Ahora uno de ellos intenta golpear sus muslos con las palmas de las manos, al compás. Tampoco lo consigue. De repente pasa saltando Silvia, o más bien su pelo, que es una exhalación de trigo rubio o un tren de espuma dorada. La armónica calla. El sol se para. El río ya no corre. Todos miran al suelo.
Hay un silencio que dura lo que tarda un trueno en llegar de Acertuche alto a Majadahito.
El más avispado comienza a silvar para matar las ganas de huir, la noche y el frío que deja la falta de ruído. Se une rápidamente la armónica, otro a las palmas. Dos más taconean. Todos son un ritmo ya que suena a "primer beso en patio de jazmines, rodeado de cuadros costumbristas y tinajas de vino dulce".

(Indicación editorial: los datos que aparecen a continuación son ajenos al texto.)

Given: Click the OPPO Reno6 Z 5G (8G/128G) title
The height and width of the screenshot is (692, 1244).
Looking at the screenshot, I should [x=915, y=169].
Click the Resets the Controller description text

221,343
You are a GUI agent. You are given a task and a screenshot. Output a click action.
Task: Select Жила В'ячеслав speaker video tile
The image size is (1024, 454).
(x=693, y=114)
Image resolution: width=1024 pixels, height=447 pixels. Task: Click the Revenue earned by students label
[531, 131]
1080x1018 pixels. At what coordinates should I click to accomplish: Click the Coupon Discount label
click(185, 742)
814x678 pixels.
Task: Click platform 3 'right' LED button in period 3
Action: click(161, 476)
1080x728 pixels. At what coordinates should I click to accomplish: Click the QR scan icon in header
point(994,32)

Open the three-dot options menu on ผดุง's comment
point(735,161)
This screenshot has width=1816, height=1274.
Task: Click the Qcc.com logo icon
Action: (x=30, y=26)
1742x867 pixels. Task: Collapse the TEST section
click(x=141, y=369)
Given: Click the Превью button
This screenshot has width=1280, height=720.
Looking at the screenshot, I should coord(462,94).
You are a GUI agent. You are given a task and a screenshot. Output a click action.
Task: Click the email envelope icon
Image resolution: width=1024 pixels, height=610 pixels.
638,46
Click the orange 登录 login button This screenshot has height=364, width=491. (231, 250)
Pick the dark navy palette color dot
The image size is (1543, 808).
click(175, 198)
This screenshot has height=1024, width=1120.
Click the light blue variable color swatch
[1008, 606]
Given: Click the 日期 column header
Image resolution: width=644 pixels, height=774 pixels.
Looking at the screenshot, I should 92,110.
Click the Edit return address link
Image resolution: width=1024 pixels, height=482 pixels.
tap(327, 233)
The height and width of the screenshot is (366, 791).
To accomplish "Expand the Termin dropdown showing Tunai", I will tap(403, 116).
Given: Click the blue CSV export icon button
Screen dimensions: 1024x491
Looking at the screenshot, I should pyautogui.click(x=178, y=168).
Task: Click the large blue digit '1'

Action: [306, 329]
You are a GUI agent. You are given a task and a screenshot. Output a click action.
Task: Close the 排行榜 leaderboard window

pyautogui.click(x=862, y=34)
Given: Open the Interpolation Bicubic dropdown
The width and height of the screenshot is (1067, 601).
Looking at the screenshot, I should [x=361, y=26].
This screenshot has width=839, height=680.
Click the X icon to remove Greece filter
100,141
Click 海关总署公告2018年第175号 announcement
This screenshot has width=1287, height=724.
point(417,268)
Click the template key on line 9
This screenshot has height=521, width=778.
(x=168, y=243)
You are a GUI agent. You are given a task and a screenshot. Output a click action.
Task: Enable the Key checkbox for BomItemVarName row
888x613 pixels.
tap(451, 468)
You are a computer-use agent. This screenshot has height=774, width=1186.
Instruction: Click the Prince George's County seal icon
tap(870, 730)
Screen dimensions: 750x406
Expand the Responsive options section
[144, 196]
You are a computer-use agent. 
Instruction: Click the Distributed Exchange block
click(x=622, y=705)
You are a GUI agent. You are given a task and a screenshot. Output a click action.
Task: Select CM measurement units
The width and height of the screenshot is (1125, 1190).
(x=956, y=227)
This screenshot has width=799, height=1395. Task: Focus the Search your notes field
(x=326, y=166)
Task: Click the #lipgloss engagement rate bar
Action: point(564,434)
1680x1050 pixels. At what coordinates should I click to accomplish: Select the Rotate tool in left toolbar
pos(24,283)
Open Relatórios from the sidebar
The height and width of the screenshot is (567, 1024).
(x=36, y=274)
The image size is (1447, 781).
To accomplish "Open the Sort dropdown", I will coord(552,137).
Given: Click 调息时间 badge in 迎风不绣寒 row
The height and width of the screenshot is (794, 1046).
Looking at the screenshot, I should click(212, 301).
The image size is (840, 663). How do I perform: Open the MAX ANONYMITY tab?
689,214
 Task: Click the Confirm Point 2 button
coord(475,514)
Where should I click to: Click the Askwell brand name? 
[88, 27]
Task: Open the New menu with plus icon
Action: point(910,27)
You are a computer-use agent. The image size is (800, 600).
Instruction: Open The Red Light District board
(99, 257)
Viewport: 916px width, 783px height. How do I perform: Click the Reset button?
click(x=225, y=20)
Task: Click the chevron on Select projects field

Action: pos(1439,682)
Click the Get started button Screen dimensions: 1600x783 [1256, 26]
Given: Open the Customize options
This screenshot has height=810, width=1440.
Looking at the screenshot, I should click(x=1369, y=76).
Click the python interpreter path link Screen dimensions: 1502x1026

Niña no te vayas, no me hagas nacer más.
No te vayas de la vera, no te hagas de extrañar.

Sírvete un buen ramo de claveles, ponte el delantal,
cocíname cosas lindas: tu mirada, tu danzar.


Es impresionante lo que ocurre cuando todos desean huir o amar (cosa que en estos valles viene a ser lo mismo), pero nadie quiere ser el primero en salir corriendo.